▶ _What you should do_
Read the records that follow and state how many lines hold "options", adding nothing else.

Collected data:
►

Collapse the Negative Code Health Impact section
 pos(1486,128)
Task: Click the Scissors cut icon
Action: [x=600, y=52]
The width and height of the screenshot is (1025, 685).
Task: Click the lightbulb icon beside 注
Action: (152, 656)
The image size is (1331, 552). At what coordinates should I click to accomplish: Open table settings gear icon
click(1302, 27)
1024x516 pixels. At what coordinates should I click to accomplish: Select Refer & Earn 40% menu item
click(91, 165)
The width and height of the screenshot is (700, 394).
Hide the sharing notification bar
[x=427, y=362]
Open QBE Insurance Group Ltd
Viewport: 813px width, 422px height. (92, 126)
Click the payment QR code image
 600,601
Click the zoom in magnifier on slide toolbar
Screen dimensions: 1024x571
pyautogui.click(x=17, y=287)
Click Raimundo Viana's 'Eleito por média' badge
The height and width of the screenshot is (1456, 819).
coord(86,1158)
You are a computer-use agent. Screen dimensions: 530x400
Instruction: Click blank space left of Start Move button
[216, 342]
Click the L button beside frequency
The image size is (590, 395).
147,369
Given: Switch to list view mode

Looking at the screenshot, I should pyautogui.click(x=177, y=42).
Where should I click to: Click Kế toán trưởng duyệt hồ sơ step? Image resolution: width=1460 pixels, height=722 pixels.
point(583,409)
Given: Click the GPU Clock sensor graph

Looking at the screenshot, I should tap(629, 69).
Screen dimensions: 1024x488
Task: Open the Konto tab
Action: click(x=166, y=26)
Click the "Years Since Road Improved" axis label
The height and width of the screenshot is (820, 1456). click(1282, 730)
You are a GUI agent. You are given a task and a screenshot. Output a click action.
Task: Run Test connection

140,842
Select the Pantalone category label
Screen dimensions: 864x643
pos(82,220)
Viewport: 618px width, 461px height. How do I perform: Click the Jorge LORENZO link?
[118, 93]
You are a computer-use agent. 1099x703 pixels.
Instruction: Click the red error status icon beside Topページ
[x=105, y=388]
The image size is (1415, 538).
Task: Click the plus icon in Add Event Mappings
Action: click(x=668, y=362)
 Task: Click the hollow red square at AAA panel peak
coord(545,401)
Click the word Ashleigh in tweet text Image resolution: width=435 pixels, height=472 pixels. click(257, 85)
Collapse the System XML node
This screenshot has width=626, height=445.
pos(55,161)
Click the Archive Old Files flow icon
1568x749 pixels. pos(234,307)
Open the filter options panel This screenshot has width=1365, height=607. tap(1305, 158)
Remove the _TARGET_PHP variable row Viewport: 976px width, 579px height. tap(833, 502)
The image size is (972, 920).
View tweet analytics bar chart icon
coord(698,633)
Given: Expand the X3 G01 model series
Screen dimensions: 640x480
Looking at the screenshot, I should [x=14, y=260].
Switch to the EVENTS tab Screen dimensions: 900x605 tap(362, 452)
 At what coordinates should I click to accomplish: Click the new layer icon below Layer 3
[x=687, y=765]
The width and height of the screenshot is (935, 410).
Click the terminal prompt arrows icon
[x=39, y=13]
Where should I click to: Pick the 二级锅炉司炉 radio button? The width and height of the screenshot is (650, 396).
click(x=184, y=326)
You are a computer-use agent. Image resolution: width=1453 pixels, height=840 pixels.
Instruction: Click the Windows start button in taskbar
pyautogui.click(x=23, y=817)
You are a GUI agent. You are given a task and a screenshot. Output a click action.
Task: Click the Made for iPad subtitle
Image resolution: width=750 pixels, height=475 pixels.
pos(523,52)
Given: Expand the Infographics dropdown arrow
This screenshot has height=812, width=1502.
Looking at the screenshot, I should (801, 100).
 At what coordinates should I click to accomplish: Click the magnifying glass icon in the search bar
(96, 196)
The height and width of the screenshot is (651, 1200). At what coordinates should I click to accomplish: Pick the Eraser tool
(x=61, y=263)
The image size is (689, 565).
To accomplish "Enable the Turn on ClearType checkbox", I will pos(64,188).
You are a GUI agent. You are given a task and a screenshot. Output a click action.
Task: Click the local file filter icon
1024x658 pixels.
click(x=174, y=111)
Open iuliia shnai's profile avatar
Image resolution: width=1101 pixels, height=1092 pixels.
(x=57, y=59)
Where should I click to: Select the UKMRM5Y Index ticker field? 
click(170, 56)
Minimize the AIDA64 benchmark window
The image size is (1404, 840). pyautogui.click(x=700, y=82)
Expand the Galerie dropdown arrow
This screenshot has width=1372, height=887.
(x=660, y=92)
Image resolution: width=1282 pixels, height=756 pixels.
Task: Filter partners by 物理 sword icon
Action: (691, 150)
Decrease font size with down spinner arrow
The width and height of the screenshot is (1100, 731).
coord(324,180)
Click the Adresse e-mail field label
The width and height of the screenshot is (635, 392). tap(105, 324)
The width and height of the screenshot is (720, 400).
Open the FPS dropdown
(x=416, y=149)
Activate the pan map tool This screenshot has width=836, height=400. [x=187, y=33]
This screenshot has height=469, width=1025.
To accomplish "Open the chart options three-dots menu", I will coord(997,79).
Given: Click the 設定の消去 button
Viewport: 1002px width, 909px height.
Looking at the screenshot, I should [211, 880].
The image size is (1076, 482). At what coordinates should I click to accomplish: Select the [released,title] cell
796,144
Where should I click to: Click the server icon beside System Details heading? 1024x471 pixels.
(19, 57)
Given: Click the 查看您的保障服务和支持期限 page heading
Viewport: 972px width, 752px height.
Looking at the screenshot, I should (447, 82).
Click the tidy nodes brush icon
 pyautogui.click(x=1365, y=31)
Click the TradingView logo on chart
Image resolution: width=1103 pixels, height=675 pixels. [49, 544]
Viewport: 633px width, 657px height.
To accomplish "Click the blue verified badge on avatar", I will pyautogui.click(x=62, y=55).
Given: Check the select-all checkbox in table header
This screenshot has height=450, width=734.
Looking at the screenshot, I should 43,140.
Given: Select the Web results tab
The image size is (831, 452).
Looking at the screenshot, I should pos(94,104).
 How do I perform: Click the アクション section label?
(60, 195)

◄

▶ _Exercise result_
2